Continue the July 2006 blog entries that follow, not the data after them, writing on from the last sentence of the text.

____ Text extract

Friday, July 28, 2006

I Love Fog


Jon Carroll took the words right out of my mouth.

I will never say a bad word about the fog again. I will never again whine about the summer afternoon cookouts with gray skies and a stiff wind off the ocean. I will never mourn the lack of crickets on a summer evening or suggest that the longer days of July do not matter much when the light is always the color of dark pewter.

I love the fog. I embrace the fog. When I woke up this morning and looked out the window and saw the flat grayness of the sky, I dropped to my knees and thanked the deity of my choice. The heat wave seemed endless....
More here....

Wednesday, July 26, 2006

Rites of Passage



I took my daughter down to Telegraph Avenue to get her nose pierced yesterday. All week I was having nightmares that she was going to end up looking like this, but she looks more like this. It's actually quite cute, and she's very happy. And they even gave me a free bumper sticker. This afternoon, we go to the DMV so she can take the test for her driving permit. Time is flying.

Addendum: She passed the test and now has her provisional permit! She's thrilled and a little scared too, which I think is appropriate.

Monday, July 24, 2006

Buried


I am buried in work this week, preparing for camp which is next week. I don't think I will be able to blog, or breathe, or go to the bathroom, or much of anything else, until August 5th. Wish me luck. I really think it's going to be fabulous, it's going to be wonderful and special, but there are ten million tiny little disasters waiting to happen, and a few already happened this morning. It will all work out, it will all work out, it will all work out....

Saturday, July 22, 2006

Heat Wave

It's too hot. I hate hot weather. I hate, hate, hate, hate it, unless there is readily accessible air conditioning. I grew up in hot, humid New Jersey summers, but we had central air conditioning which I think literally saved my life. We have no air conditioning here because this is the Bay Area and we have, allegedly, "natural air conditioning," but not often enough now, thanks to global warming or climate changes or whatever. I can't bear it.

I am now on the third lowest, and coolest floor of my house and it is still unbearably hot. (of course, I do have a very warm laptop on my lap) I am considering sleeping in the floorless "dirt room" under the house; my daughter just said it felt cool in there. It's either that or in the car with the AC running all night.

________
____ Record excerpts

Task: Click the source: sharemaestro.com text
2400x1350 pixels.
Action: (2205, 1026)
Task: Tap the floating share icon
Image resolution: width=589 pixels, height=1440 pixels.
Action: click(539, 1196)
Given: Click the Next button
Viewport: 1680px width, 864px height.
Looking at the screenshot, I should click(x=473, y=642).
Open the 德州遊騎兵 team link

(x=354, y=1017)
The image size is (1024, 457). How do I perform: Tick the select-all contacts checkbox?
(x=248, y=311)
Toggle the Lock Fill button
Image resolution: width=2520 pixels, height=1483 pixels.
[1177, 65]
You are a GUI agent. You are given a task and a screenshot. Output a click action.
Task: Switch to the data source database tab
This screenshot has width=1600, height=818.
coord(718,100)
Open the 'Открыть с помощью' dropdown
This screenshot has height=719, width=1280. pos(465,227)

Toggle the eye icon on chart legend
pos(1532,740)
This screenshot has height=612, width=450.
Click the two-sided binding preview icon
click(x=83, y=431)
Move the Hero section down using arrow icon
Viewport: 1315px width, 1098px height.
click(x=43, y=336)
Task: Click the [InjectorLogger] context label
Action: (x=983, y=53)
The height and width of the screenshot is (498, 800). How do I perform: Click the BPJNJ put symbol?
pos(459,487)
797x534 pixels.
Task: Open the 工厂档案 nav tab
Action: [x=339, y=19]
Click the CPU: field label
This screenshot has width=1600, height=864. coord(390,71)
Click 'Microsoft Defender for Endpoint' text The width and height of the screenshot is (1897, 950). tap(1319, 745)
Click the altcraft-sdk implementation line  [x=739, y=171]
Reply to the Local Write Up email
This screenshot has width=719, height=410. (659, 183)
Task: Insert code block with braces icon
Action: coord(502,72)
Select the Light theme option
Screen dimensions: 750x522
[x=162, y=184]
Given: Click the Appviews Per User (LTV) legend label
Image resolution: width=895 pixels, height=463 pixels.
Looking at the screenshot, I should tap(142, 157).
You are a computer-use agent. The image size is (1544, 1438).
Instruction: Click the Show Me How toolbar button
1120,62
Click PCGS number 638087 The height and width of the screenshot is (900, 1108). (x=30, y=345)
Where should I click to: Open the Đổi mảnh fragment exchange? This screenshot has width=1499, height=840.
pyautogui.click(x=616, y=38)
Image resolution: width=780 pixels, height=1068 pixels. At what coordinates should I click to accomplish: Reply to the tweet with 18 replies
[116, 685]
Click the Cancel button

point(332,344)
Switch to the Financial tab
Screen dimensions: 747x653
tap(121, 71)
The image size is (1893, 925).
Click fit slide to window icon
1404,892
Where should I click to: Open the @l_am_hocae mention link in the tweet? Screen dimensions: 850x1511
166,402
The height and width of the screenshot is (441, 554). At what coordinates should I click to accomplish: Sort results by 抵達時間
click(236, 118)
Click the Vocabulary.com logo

________

_Exercise answer:_
An hour ago, I was emerging from the oasis of the air-conditioned movie theater (Devil Wears Prada; I enjoyed it) and was going to head toward the bliss of an air-conditioned hotel. I could not take the idea of coming back here but they assured me it was "not so bad." I watched in dread as the temperature gauge on my car kept climbing up and up as I got closer to home. If it's 84 degrees outside at nearly 11pm in my neighborhood, it means it's closer to 90 inside the house. Like I said, I can't take it. A friend of mine says "heat is my Kryptonite" and I feel the same way. I'm melllllllting. I'm dyyyying. I cannot bear the feel of sweat on my skin unless I have deliberately put it there by working out and working out HARD. Nothing makes me angrier and more desperate feeling than sweating by just, um, sitting around and breathing. I don't know if it's perimenopause or I'm just a heat wimp, but I. Cannot. Stand. It.

I might just have to go back into the car and sleep there all night. If I sleep in the driveway with the motor running, I can't get carbon monoxide poisoning, can I? No, I'll probably just run out of gas.

Sunday, July 16, 2006

Capote and Me


This week we finally rented and viewed Capote, since both girls were out of the house and we didn't think it was something they would particularly enjoy. We've been on a real movie-watching binge around here. The night before we watched Transamerica, which I thought was fantastic. And the girls rented Aquamarine, which I thought was going to be totally stupid and I didn't want to watch, but they talked me into it anyway, and I laughed my head off. It was cute.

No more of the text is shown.